Sainte Euphémie n’est plus qu’un nom enfoui dans le martyrologe romain. Avant la réforme liturgique, elle était commémorée dans le calendrier monastique bénédictin. En Orient, elle a pourtant reçu le titre rare de « mégalomartyre » (grande martyre), et elle a deux fêtes dans l’année : le jour de son martyre, le 16 septembre, et le 11 juillet. Dans La légende dorée, Jacques de Voragine raconte par le menu comment elle fut martyrisée sous Dioclétien. Mais son destin posthume mérite de ne pas être oublié, particulièrement en France.
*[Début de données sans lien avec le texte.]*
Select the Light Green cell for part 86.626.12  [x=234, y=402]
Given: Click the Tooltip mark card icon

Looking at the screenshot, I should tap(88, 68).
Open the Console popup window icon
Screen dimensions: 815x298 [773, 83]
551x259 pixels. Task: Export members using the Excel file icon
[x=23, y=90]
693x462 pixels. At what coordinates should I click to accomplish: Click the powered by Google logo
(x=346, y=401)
Sainte Euphémie était de Chalcédoine, et sur son tombeau on édifia une grande basilique. C’est cette basilique qui fut choisie pour accueillir le IVe concile œcuménique. Ainsi, comme le dit Dom Guéranger dans L’Année liturgique, « c'est sur sa tombe que fut promulguée la condamnation de l'impie Eutychès, et vengée l'intégralité de la double nature de l'Epoux, homme et Dieu ».
Selon l’historien Nicéphore, les pères du concile, après des jours de discussions sans fin, décidèrent de demander à Dieu de trancher sur la question de la personne du Christ. Chacun des deux camps déposa dans la tombe d’Euphémie l’exposé de sa doctrine, et les pères se mirent en prière. Quand ils ouvrirent le tombeau, la thèse orthodoxe se trouvait sur la poitrine de la sainte (ou dans sa main droite selon les sources), et la thèse hérétique à ses pieds. C’était le 11 juillet 451, et la deuxième fête de sainte Euphémie commémore donc ce miracle.
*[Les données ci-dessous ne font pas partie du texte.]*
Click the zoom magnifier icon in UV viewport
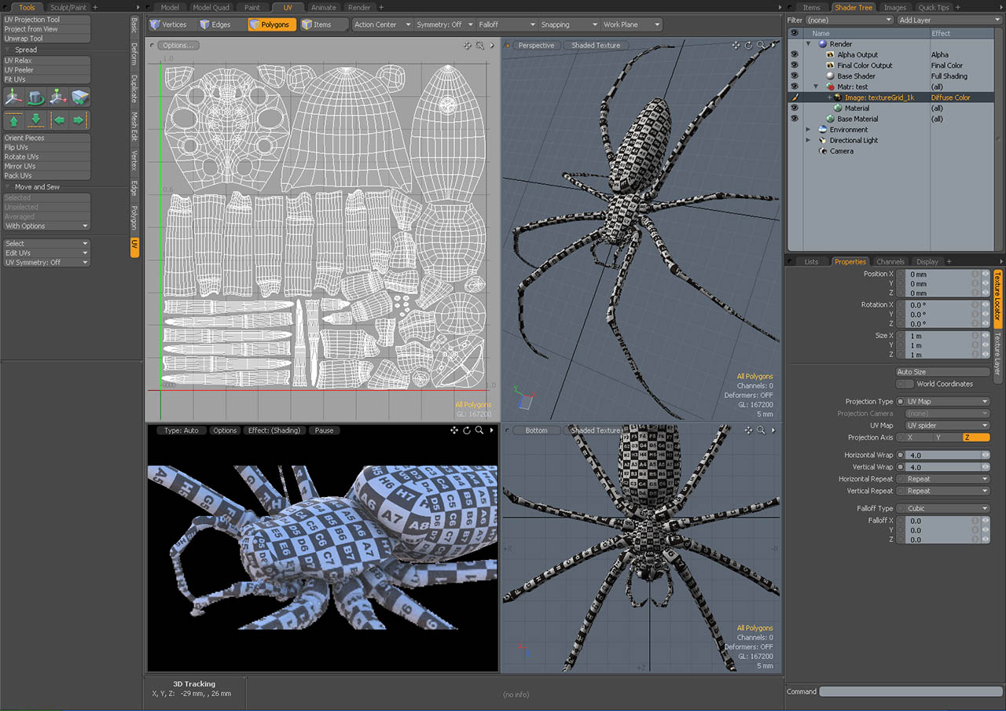 tap(479, 46)
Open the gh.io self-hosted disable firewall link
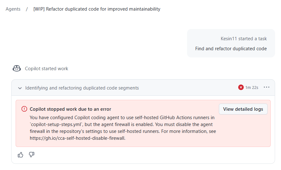 click(77, 138)
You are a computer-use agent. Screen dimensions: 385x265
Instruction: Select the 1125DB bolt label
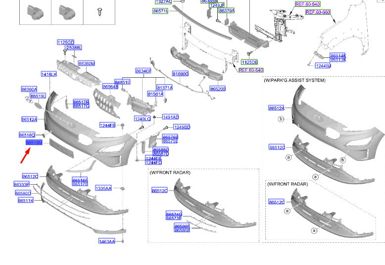click(x=250, y=62)
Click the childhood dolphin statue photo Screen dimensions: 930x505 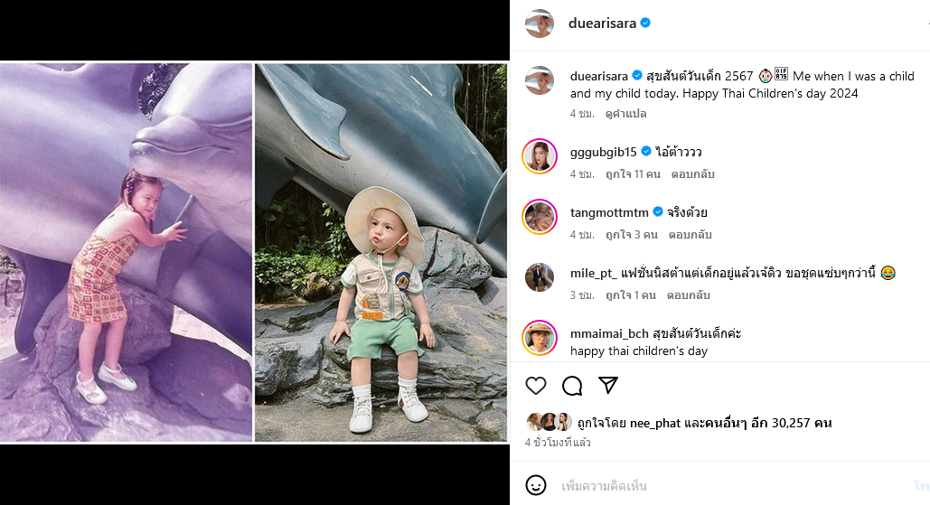(127, 251)
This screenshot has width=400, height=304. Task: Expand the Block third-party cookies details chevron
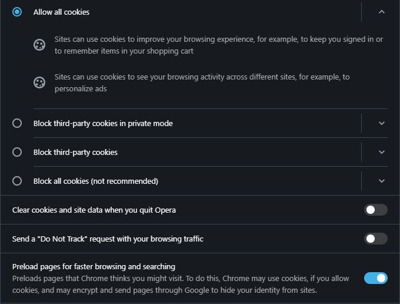382,152
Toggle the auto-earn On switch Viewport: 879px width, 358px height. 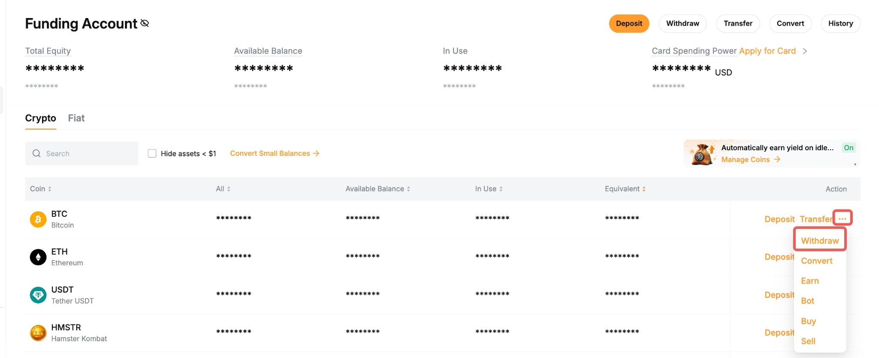(x=848, y=148)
« La grande martyre sembla conserver d'un si auguste souvenir une prédilection pour les hautes études concernant la doctrine sacrée », dit Dom Guéranger. La mégalomartyre était devenue, post mortem, une grande théologienne. Et la faculté de théologie de l’Université de Paris l’honorait comme sa patronne principale. En 1617, le grand maître de l’Ordre de Malte, Aloph de Vignacourt, apporta à la Sorbonne des reliques de la sainte, dont le corps avait été transféré à Rhodes, puis à Malte dans l'église Saint-Jean.
Que sont devenues les reliques de sainte Euphémie ? La Révolution est passée par là, effaçant le souvenir des anciens martyrs et en faisant de nouveaux.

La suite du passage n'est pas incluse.